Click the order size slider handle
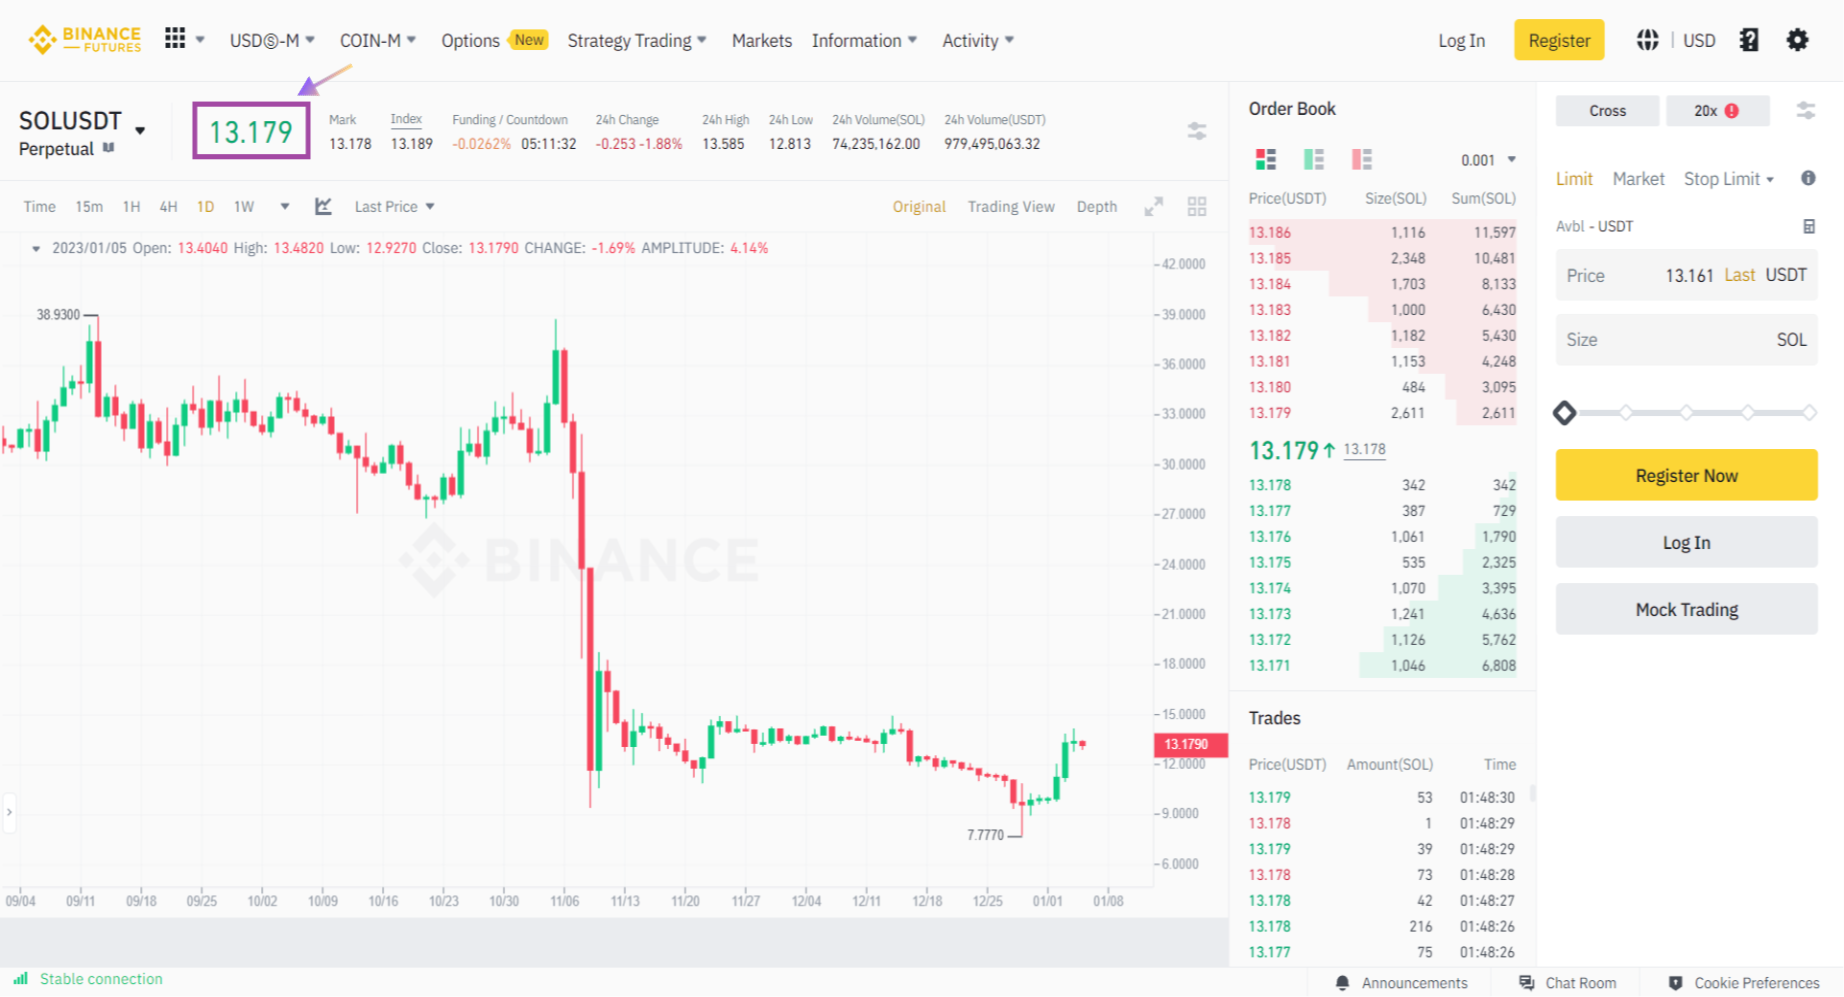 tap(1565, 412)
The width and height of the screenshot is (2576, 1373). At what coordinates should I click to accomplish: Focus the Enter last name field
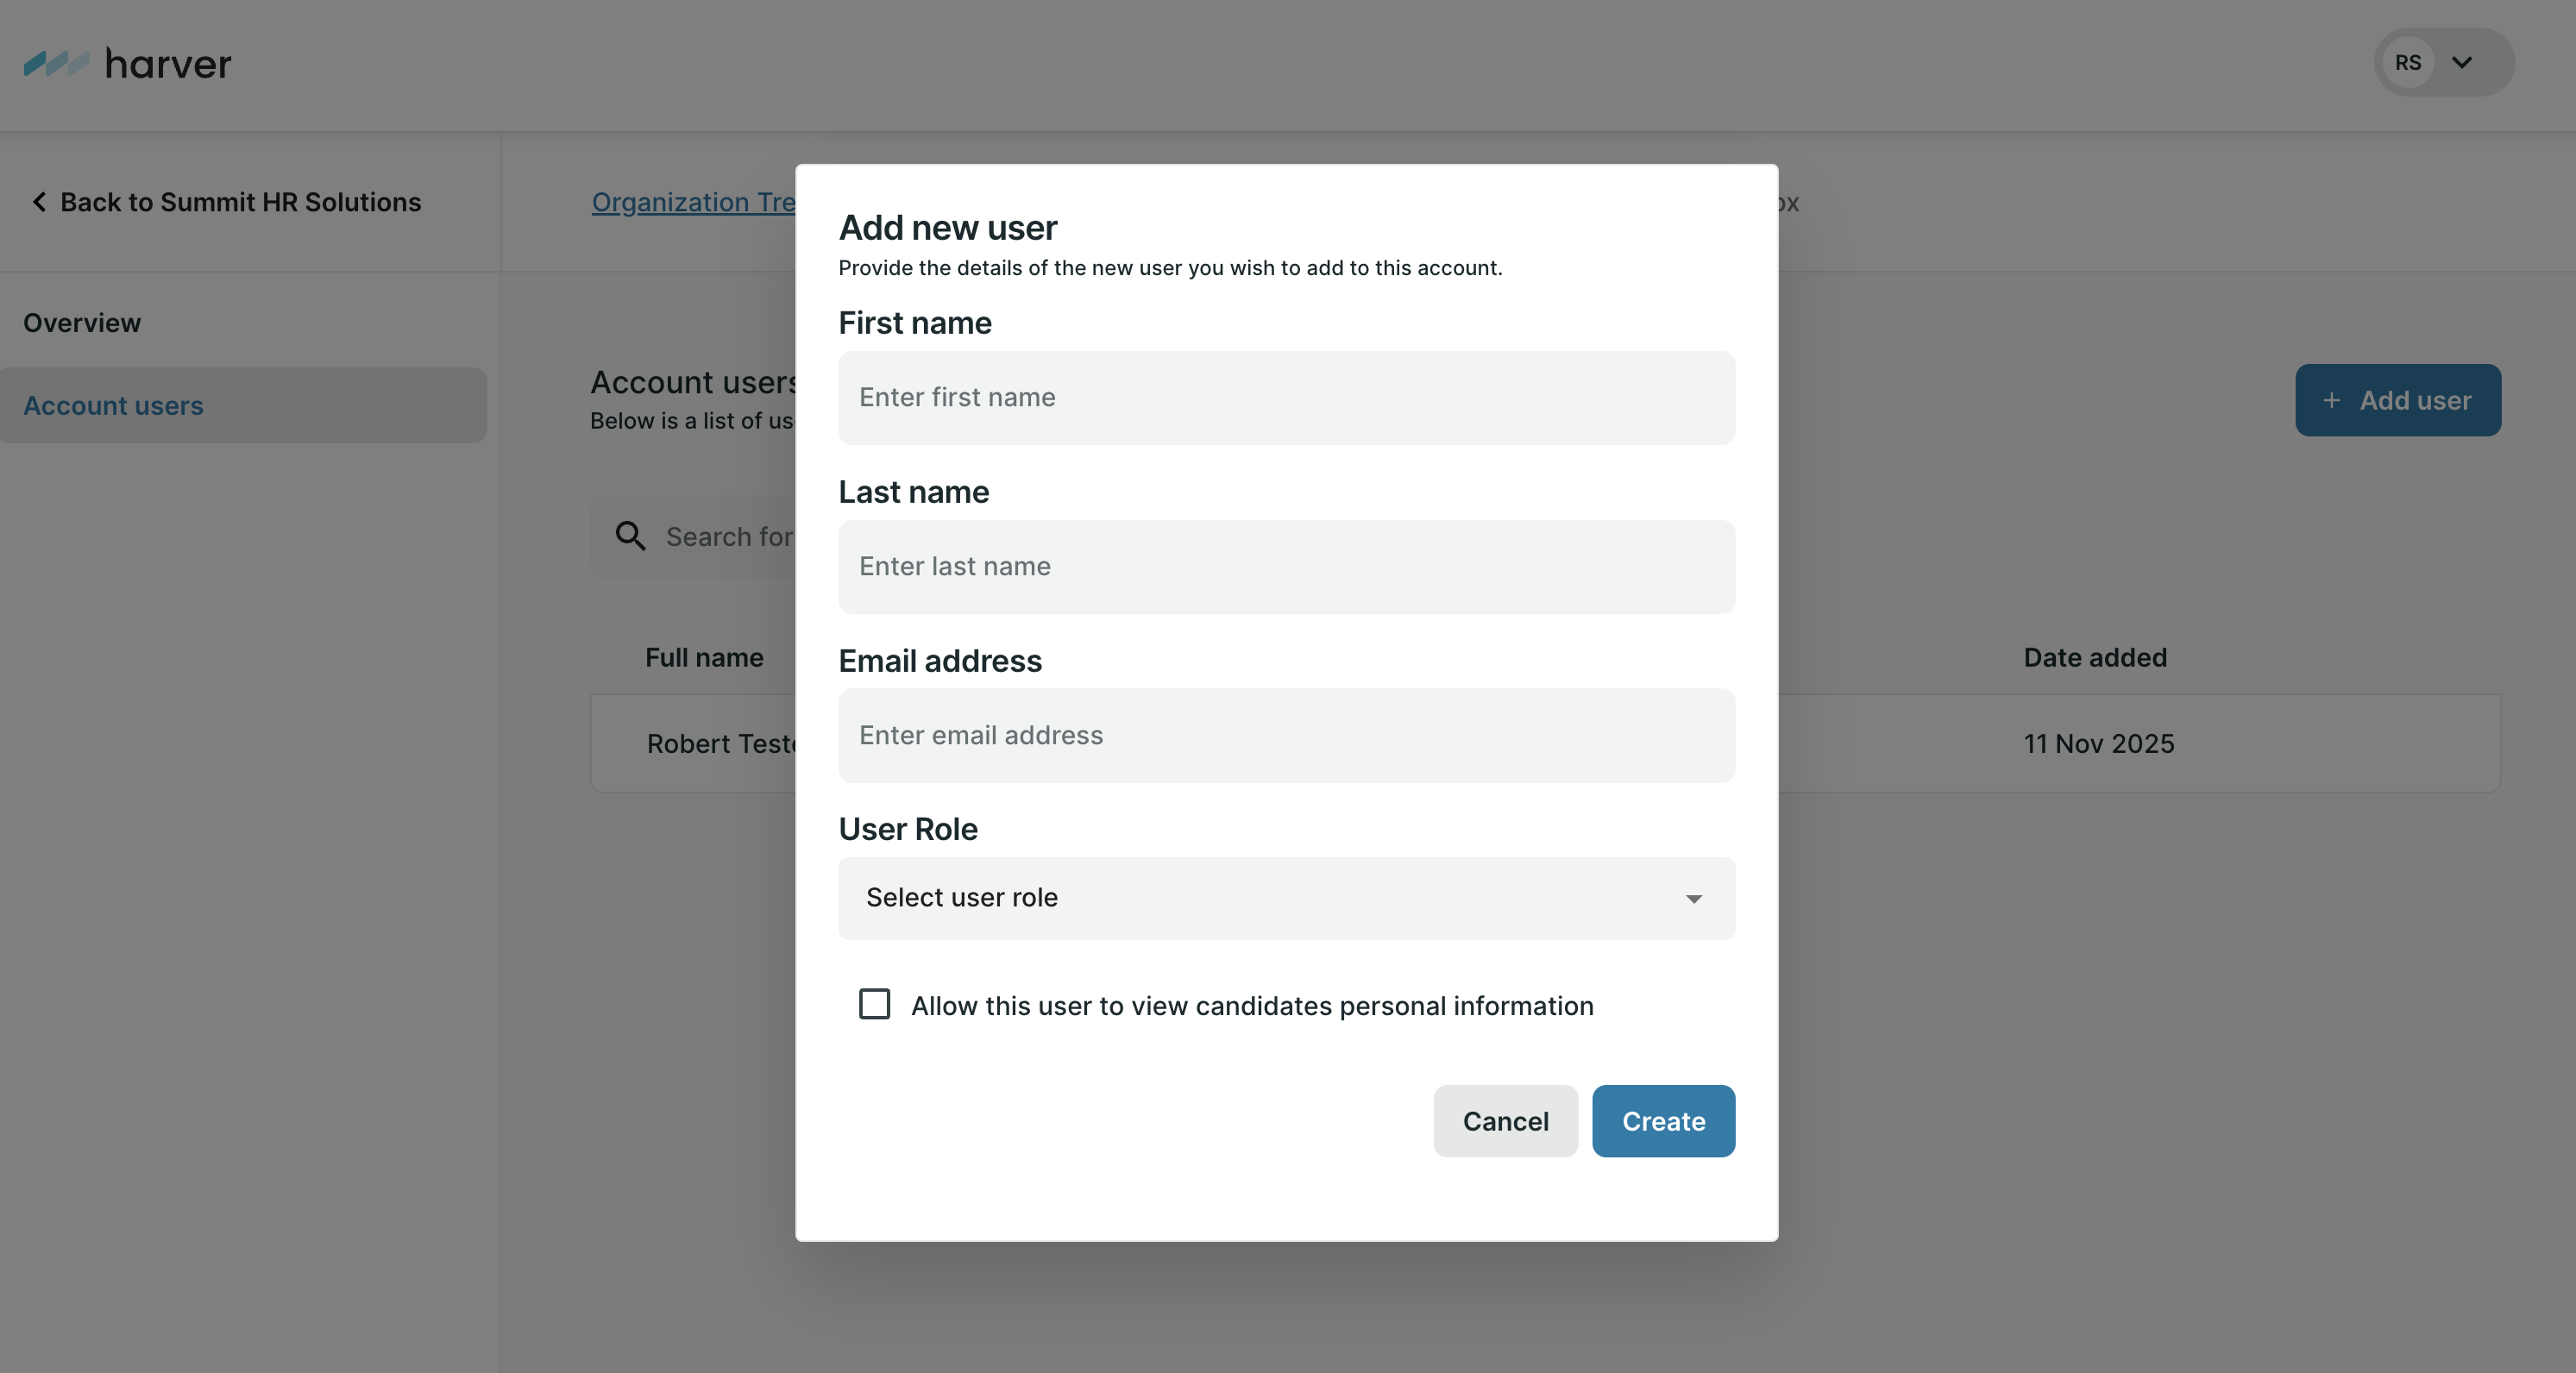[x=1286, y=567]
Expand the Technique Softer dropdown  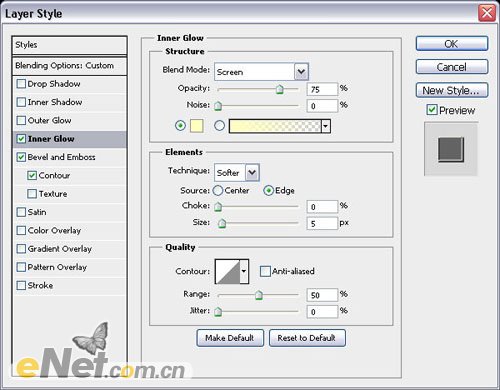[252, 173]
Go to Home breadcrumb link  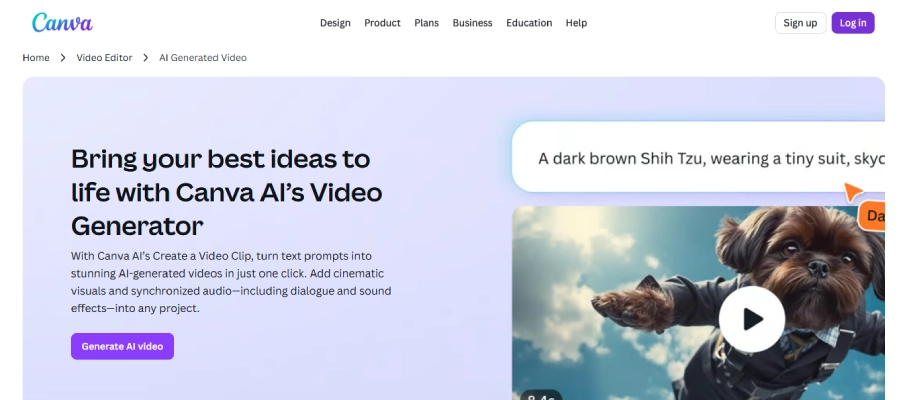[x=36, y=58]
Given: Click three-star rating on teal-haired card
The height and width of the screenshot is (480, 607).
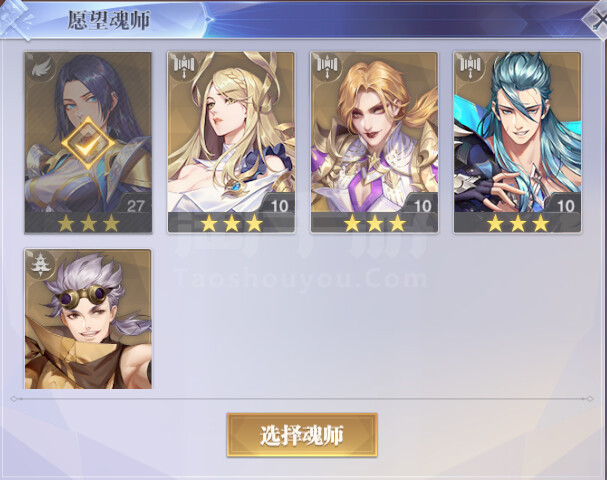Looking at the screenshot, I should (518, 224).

━━━

> [Try it]
For this exercise, transcribe exactly only the lines from the one containing "The height and" through the end of the listing, inclusive, without the pictures.

> [Result]
The height and width of the screenshot is (480, 607).
Looking at the screenshot, I should (518, 224).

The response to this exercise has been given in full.